- Malta Township Location within the state of Minnesota Malta Township Malta Township (the United States)
- Coordinates: 45°26′38″N 96°18′48″W﻿ / ﻿45.44389°N 96.31333°W
- Country: United States
- State: Minnesota
- County: Big Stone

Area
- • Total: 37.1 sq mi (96.2 km^{2})
- • Land: 36.3 sq mi (94.0 km^{2})
- • Water: 0.85 sq mi (2.2 km^{2})
- Elevation: 1,142 ft (348 m)

Population (2000)
- • Total: 90
- • Density: 2.6/sq mi (1/km^{2})
- Time zone: UTC-6 (Central (CST))
- • Summer (DST): UTC-5 (CDT)
- FIPS code: 27-39608
- GNIS feature ID: 0664881

= Malta Township, Big Stone County, Minnesota =

Township in Minnesota, United States

Malta Township is a township in Big Stone County, Minnesota, United States. The population was 90 at the 2000 census.

==History==
Malta Township was organized in 1880. It was named directly or indirectly after the island of Malta.

==Geography==
According to the United States Census Bureau, the township has a total area of 37.2 square miles (96.2 km^{2}), of which 36.3 square miles (94.0 km^{2}) is land and 0.9 square miles (2.2 km^{2}) (2.31%) is water.

===Lakes===
- Lone Tree Lake (east three-quarters)

===Adjacent townships===
- Moonshine Township (north)
- Baker Township, Stevens County (northeast)
- Stevens Township, Stevens County (east)
- Artichoke Township (southeast)
- Otrey Township (south)
- Big Stone Township (southwest)
- Almond Township (west)
- Graceville Township (northwest)

==Demographics==
As of the census of 2000, there were 90 people, 29 households, and 24 families residing in the township. The population density was 2.5 people per square mile (1.0/km^{2}). There were 33 housing units at an average density of 0.9/sq mi (0.4/km^{2}). The racial makeup of the township was 100.00% White.

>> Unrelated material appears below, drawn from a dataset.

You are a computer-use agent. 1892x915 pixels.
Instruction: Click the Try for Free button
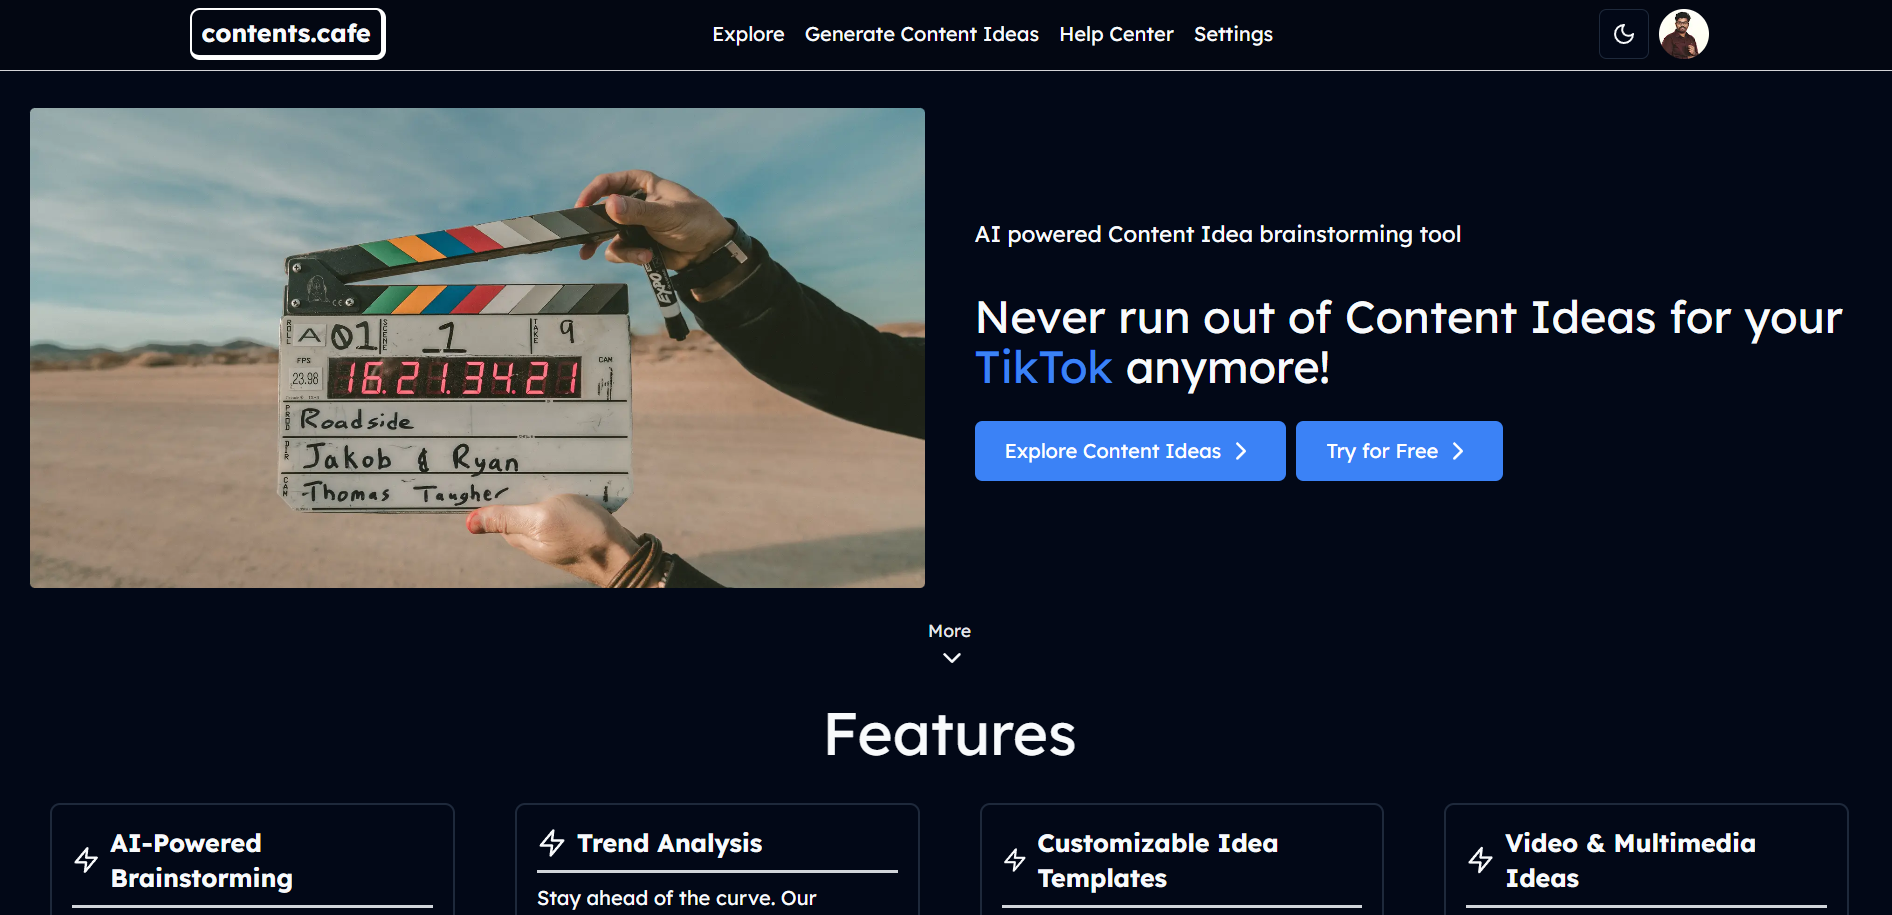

There were 29 households, out of which 51.7% had children under the age of 18 living with them, 79.3% were married couples living together, and 13.8% were non-families. 10.3% of all households were made up of individuals, and 6.9% had someone living alone who was 65 years of age or older. The average household size was 3.10 and the average family size was 3.40.

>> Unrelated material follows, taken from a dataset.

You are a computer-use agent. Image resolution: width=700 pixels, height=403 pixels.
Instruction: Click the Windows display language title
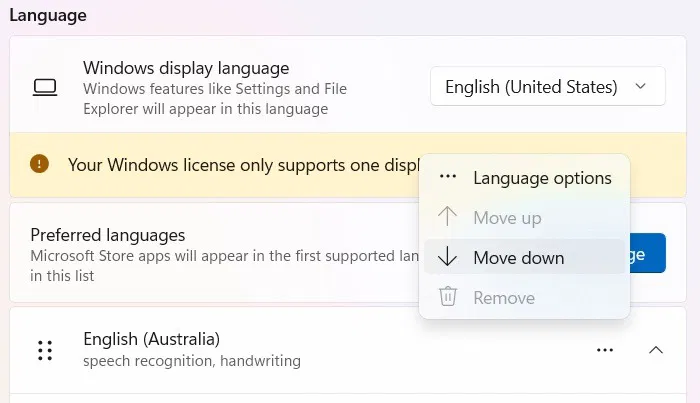click(x=186, y=68)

In the township the population was spread out, with 40.0% under the age of 18, 3.3% from 18 to 24, 31.1% from 25 to 44, 14.4% from 45 to 64, and 11.1% who were 65 years of age or older. The median age was 33 years. For every 100 females, there were 100.0 males. For every 100 females age 18 and over, there were 125.0 males.

The median income for a household in the township was $43,750, and the median income for a family was $46,000. Males had a median income of $22,500 versus $21,875 for females. The per capita income for the township was $11,949. There were 2.2% of the population living below the poverty line; within this group there were no families, no under eighteens and none over 64.